(GIVEN PASSAGE):
┄┄┄┄┄┄┄┄┄┄┄┄┄┄┄┄┄┄┄┄

Date: 2008-09-07 04:54 pm (UTC)
From: [identity profile] sylvadin.livejournal.com
Definitely a bit...strange...but in a good way. And yes, I can see Granger doing something like that - I can understand her sentiment at wating to give Snape a second chance. Though I do question her execution of that plan. She does have that nightmarish scientific bend of focusing so much on the intellectual aspects of a project that she forgets the emotional responses of her 'test' subject. She's now walking away ('task completed') and seems to be forgetting certain trivial details like the fact that Snape is only a hundred years out of date in how the world functions. Thankfully our potions master and ex-spy should be up to the task of observing and learning how to adapt.

(no subject)

Date: 2008-09-07 07:06 pm (UTC)
From: [identity profile] gmonkey42.livejournal.com
Very, very cool! It's creepy-feeling but cool.

(no subject)

Date: 2008-09-07 07:18 pm (UTC)
From: [identity profile] apythia.livejournal.com
Oh well done! I don't know whether Granger did a good or bad thing or how I think Snape should react. That's what makes this so good is that it forces me to think.

(no subject)

Date: 2008-09-08 09:44 am (UTC)
From: [identity profile] corvus-coronis.livejournal.com
Wow, it's a lot like one of those old, shamanic fairytales.

(no subject)

Date: 2008-09-08 07:38 pm (UTC)
From: [identity profile] drusillas-rain.livejournal.com
oh, wow - very cool

(no subject)

Date: 2008-09-09 04:11 am (UTC)
From: [identity profile] jadzialove.livejournal.com
Awesome! I'm here via [livejournal.com profile] joanwilder's rec and I'm so glad I followed the link. Incredible and disturbing and fantastic.

Makes me wish I remembered my dreams, though I'm certain my mind wouldn't come up with anything like this.

┄┄┄┄┄┄┄┄┄┄┄┄┄┄┄┄┄┄┄┄

(RECORDS SHOWN):
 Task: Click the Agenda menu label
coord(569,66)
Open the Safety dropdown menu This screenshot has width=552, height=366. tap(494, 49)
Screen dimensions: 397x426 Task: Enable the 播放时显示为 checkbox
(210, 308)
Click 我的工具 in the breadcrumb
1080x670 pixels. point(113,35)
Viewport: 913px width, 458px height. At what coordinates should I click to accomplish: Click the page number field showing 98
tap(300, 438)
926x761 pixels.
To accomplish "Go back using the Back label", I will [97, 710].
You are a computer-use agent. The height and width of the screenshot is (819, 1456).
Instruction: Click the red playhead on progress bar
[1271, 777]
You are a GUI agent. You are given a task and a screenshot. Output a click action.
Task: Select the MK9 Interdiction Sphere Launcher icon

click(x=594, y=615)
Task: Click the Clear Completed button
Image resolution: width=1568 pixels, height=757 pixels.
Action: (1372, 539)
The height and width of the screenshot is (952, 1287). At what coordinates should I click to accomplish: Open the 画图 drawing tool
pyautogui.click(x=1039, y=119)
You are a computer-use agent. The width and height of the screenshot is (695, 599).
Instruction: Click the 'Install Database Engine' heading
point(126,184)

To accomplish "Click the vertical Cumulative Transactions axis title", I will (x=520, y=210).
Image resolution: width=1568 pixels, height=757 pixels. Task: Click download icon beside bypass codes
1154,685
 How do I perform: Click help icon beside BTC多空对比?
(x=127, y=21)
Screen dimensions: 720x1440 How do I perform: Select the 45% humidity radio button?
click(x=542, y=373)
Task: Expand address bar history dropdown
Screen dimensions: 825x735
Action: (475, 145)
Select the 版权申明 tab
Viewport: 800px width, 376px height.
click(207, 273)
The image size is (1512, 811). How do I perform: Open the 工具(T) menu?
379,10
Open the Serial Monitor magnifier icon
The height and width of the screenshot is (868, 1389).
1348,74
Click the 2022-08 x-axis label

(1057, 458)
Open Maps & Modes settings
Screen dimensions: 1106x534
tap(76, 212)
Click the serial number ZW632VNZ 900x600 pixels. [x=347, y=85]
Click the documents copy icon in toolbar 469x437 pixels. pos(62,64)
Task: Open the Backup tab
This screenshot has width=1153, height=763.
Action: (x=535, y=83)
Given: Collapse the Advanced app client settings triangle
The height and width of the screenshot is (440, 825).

┄┄┄┄┄┄┄┄┄┄┄┄┄┄┄┄┄┄┄┄

(WHAT IS NEEDED): Extend the comment thread on the Granger and Snape story with a few more comments in the same format.

(WRITTEN ANSWER):
(no subject)

Date: 2008-09-09 03:29 pm (UTC)
From: [identity profile] hpstrangelove.livejournal.com
Anything joanwilder recs, I read. It's nice because I know she finds things that I would never run across on my own.

This was very good. I love to work with dreams and allow my dreams to send me answers when I can't find any in the light of day. I've come up with parts of fics before via my dreams when I've been stuck, so I found this fic fascinating.

Hermione has a strange way of working things out, and I actually can see her coming up with ways to justify what she's doing. I feel sorry for Snape being trapped (I will never forget the suffocating feeling I had from an MRI, and that's exactly the 'feel' that came across here), but in the end he is given that second chance. He may as well take it because it's not like he can go back and change anything - but he can go forward.

Great job!

(no subject)

Date: 2008-09-12 03:02 pm (UTC)
From: [identity profile] athenakt.livejournal.com
Well written, hon! At first I was wondering if that's what it felt like to be put into her "bag of holding" pouch.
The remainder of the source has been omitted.